┌─ RECORDS TO USE
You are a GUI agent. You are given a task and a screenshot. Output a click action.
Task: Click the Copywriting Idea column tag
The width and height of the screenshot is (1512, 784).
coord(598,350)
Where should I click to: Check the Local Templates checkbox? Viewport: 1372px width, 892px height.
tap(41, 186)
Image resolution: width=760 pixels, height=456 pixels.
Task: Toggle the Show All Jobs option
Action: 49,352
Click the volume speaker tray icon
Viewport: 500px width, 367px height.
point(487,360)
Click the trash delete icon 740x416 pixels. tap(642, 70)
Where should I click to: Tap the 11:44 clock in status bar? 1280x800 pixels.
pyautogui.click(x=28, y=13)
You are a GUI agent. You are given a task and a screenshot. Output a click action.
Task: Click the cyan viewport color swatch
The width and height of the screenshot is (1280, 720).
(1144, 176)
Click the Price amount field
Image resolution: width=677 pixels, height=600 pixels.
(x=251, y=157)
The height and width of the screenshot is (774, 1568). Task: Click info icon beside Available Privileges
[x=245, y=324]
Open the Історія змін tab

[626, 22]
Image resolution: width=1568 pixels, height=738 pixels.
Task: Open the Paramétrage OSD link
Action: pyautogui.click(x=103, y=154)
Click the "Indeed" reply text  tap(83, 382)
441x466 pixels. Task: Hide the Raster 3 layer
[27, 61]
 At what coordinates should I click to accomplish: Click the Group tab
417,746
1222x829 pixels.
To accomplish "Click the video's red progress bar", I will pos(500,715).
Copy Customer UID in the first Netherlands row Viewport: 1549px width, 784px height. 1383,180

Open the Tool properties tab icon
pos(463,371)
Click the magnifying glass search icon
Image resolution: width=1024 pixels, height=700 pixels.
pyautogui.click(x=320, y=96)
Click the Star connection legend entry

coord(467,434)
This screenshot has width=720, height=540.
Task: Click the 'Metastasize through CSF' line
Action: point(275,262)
└─
### WHAT TO WORK ON:
Reproduce each of the rows above verbatim, line for line.

### RESULT:
You are a GUI agent. You are given a task and a screenshot. Output a click action.
Task: Click the Copywriting Idea column tag
The width and height of the screenshot is (1512, 784).
coord(598,350)
Where should I click to: Check the Local Templates checkbox? Viewport: 1372px width, 892px height.
tap(41, 186)
Image resolution: width=760 pixels, height=456 pixels.
Task: Toggle the Show All Jobs option
Action: 49,352
Click the volume speaker tray icon
Viewport: 500px width, 367px height.
point(487,360)
Click the trash delete icon 740x416 pixels. tap(642, 70)
Where should I click to: Tap the 11:44 clock in status bar? 1280x800 pixels.
pyautogui.click(x=28, y=13)
You are a GUI agent. You are given a task and a screenshot. Output a click action.
Task: Click the cyan viewport color swatch
The width and height of the screenshot is (1280, 720).
(1144, 176)
Click the Price amount field
Image resolution: width=677 pixels, height=600 pixels.
(x=251, y=157)
The height and width of the screenshot is (774, 1568). Task: Click info icon beside Available Privileges
[x=245, y=324]
Open the Історія змін tab

[626, 22]
Image resolution: width=1568 pixels, height=738 pixels.
Task: Open the Paramétrage OSD link
Action: pyautogui.click(x=103, y=154)
Click the "Indeed" reply text  tap(83, 382)
441x466 pixels. Task: Hide the Raster 3 layer
[27, 61]
 At what coordinates should I click to accomplish: Click the Group tab
417,746
1222x829 pixels.
To accomplish "Click the video's red progress bar", I will pos(500,715).
Copy Customer UID in the first Netherlands row Viewport: 1549px width, 784px height. 1383,180

Open the Tool properties tab icon
pos(463,371)
Click the magnifying glass search icon
Image resolution: width=1024 pixels, height=700 pixels.
pyautogui.click(x=320, y=96)
Click the Star connection legend entry

coord(467,434)
This screenshot has width=720, height=540.
Task: Click the 'Metastasize through CSF' line
Action: point(275,262)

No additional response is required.